Ordination of Phebe Hanaford
February 19, 1868 — First Universalist Church, Hingham MA
My Dear Sister: —
It becomes my privilege, as the representative of the order to which we belong, to extend to you the fellowship of the churches, and of the ministers representing our denomination.
You have entered upon a work most important in its results upon the human race — a work of labor, and often one of trial. You will be called to scenes of sorrow and mourning; it will be yours to weep with those who weep, as well as to rejoice with those who rejoice, to sympathize with suffering in its various forms. And it will be your privilege to do this, and all the duties which fall to you, in reliance upon Him in whom is all your trust. It will be yours to instruct the young. It will be yours, sometimes, to offer words of rebuke; to administer words of warning; for the Gospel comes as a warning against all sin. It knows no respect of persons; when you preach it, you are to preach it fearlessly. ‘Some one has said, “Hew to the line, let the chips fall where they may;” and this seems to me a fitting precept to be applied to this work. Have no fears then, in presenting these truths which Jesus taught, but apply them wherever there may be occasion and necessity. Jesus knew no distinction of persons. He used but one code of morals; sin was sin, wherever found, and it is for you to call all to the same standard of excellence which Jesus Christ himself presented. Sin is not to be overlooked because excused by society in a certain class; but men and women, whoever and wherever they be, alike need to be called, to purity and holiness of life. Spare no position or sex, but reproved, rebuke, exhort with all long-suffering and doctrine.

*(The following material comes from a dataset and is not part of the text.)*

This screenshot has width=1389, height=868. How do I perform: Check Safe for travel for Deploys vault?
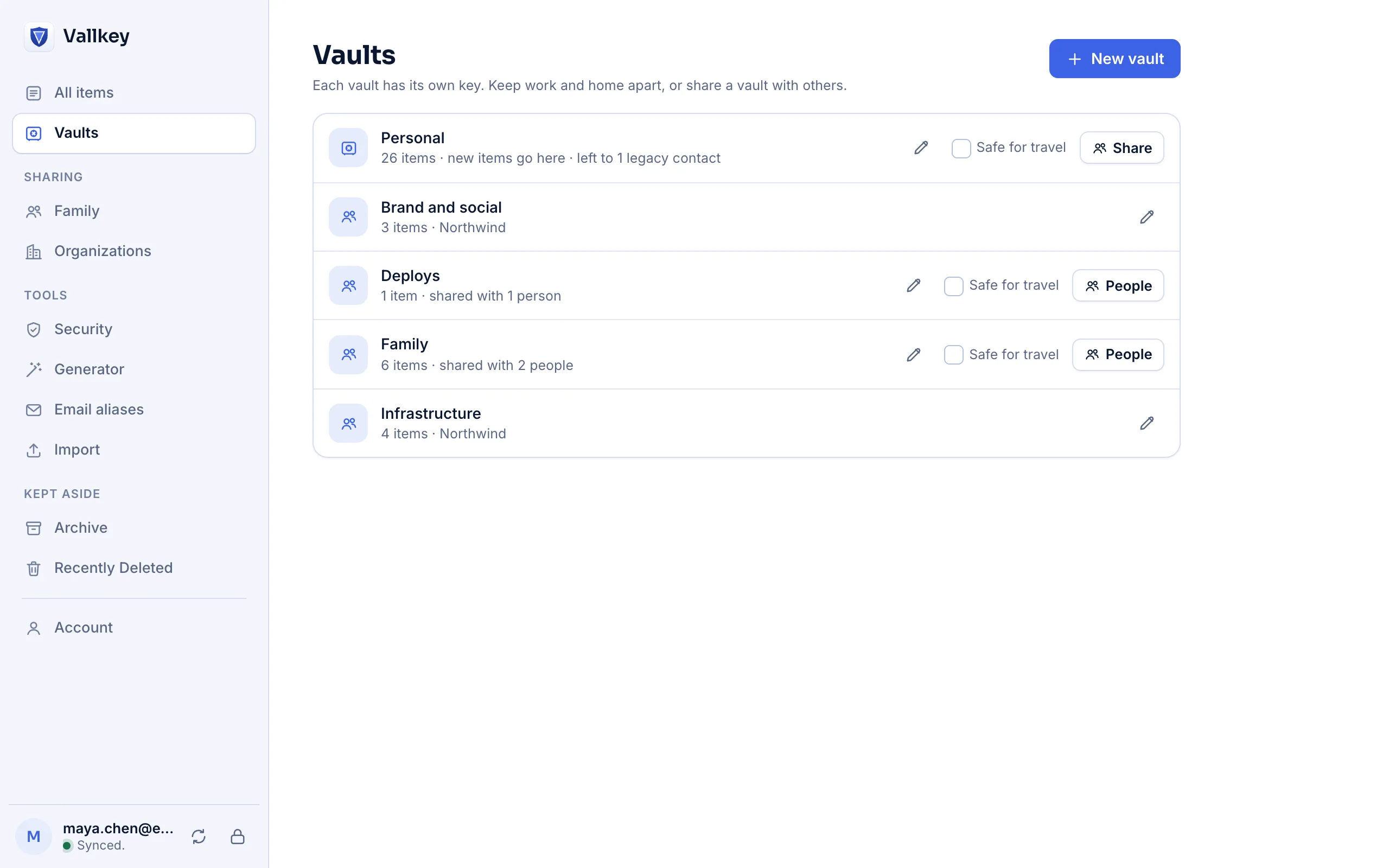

As a woman, you stand in some sense as a representative; as one of the earliest to assume the high office of the preacher, it is yours to maintain the position in which you now stand. Remember the words which you heard from the Scripture, “let no man despise you.” In your office, show yourself worthy of your high calling. Perfect yourself in the performance of those duties assigned to you. Be faithful, devoted and earnest. Assume every duty, every prerogative which pertains to the minister, and let it be your purpose to discharge them well. Let no one have occasion to say that you have come short in one particular, even the smallest of the duties which pertain to the Christian ministry.
It will be yours, as a woman, to sympathize with and aid suffering woman, who needs the sympathies of her sex.

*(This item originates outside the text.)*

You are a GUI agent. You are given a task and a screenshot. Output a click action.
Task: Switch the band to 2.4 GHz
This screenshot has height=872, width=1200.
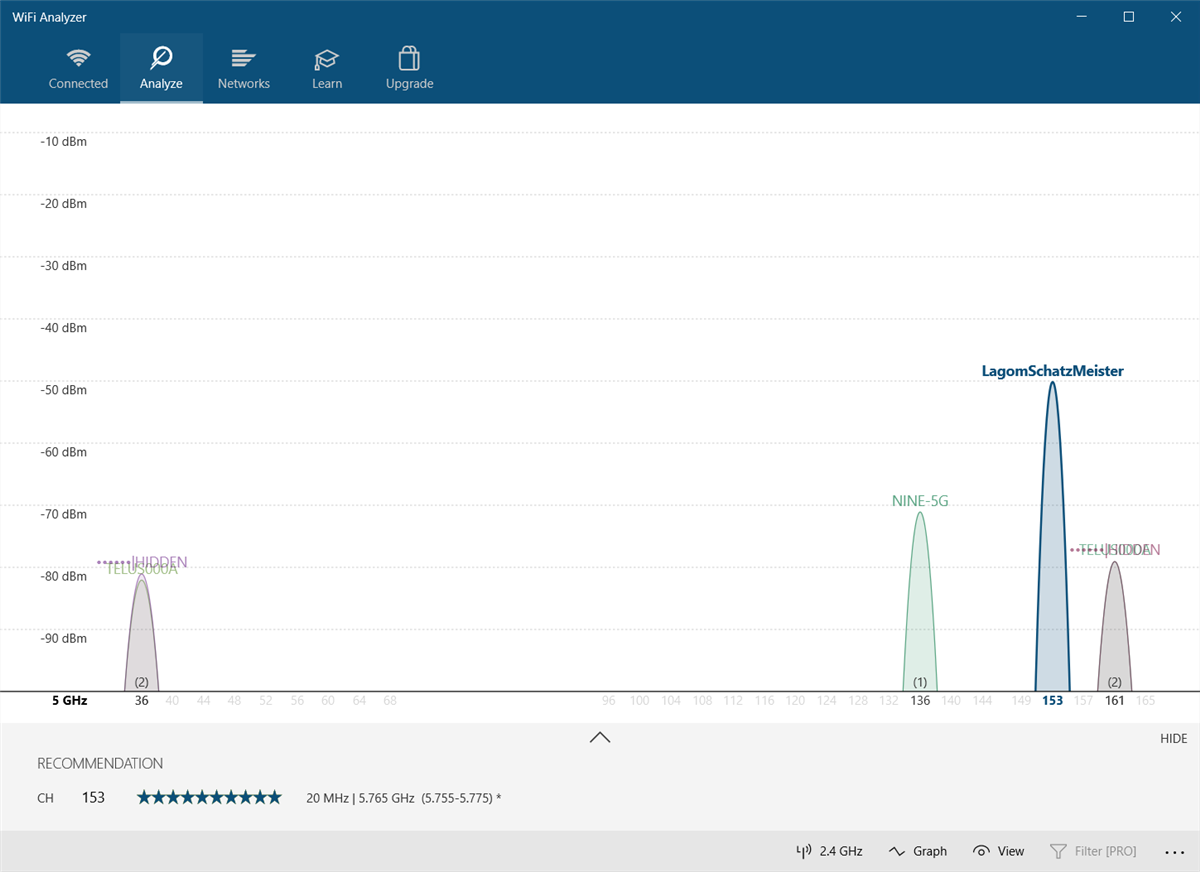coord(829,851)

It will be yours to strengthen those who suffer from the evil influences of the use of intoxicating drinks. Give them the hand of helping, and lift them up out of their sad estate.
Young women will look to you for instruction and guidance — for that sympathy which they have not found in the ministry in the years that are past. Be it yours to call them to a higher life. Jesus died for women — for all — to make known to use the Gospel; to make us free in that liberty which the Gospel alone can give. It will be yours to call these young women to the earnest defence of the Word, to awaken in them a true life, to teach them to live for God and humanity. And my prayer is, that you will have opportunity to lead some of the young women of your parish to consecrate themselves to the work of the ministry. I would that you might lead them up, to be sharers with us in this work.

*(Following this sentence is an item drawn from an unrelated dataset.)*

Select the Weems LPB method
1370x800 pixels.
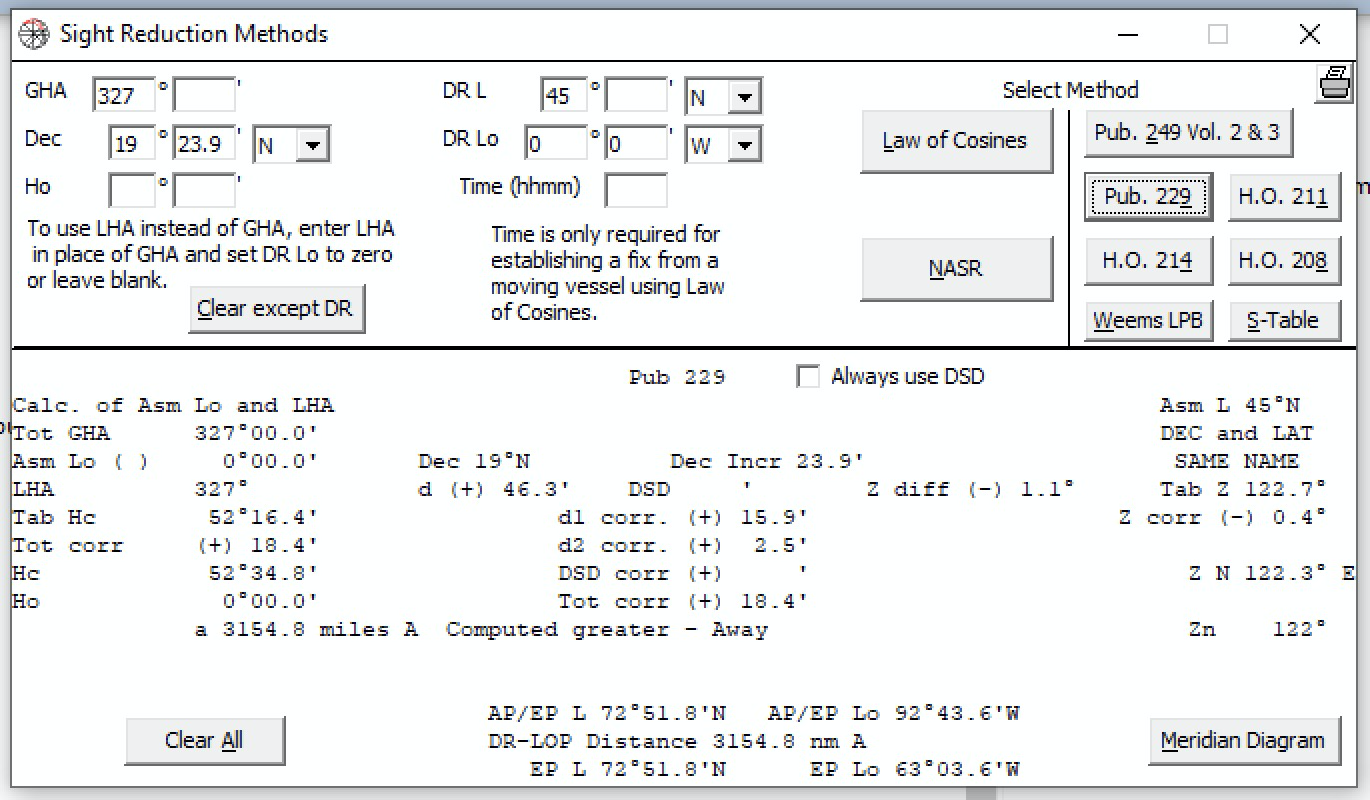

In your work you are not unaided or alone. You are upheld by the most glorious faith that was ever revealed to the children of men; it will be to you inspiration and help. It will enable you to speak with authority because you speak of the same glad tidings that were published by Jesus Christ eighteen hundred years ago. You have always the consciousness of the presence of Jesus, and you may feel, too that the great cloud of unseen witnesses, spirits of the departed, of the fathers of our faith and of lovers in all ages are hovering near, speaking to your soul.
And more visible, but not more real, stand the great company of living witnesses, the whole household of your faith, dear brothers and sisters, who are praying for our success, earnest preachers of the Gospel who have preceded you in the Lord’s work; grave D.D.s who will hail with joy the coming of another devoted laborer; professors in our theological schools who should see in each cultured preacher of the word and added power for education and for truth. Young students of divinity who will look up to you as an example and a leader; all these will be with you in this glorious cause and in the name of all these, as their representative, I to-day offer you the right hand of fellowship in the Universalist denomination. You shall have our co-operation, our sympathy, our best wishes and our prayers.
You are welcome to the work — welcome to the labors, welcome to the triumphs, welcome to the sacrifices (for there are sometimes, yes, oftentimes, sacrifices to be made by the Christian minister), welcome to the rewards and the joys that come from the consciousness of doing good. And may it be that your ministry with us, will be long and richly blest. May God prosper you; may you see the fruits of your work, blossoming here about you like the sweet spring flowers, carrying joy to your heart, and to the heart of every beholder. Amen.
Source: Services at the Ordination and Installation of Rev. Phebe A. Hanaford: As Pastor of the First Universalist Church, in Hingham, Mass., Feb. 19, 1868; Sermons by John G. Adams and Olympia Brown, pps. 29-32.
Also: Suffrage and Religious Principle: Speeches and Writings of Olympia Brown, ed. Dana Greene, (Metuchen NJ: Scarecrow Press, 1983), pp. 87-89.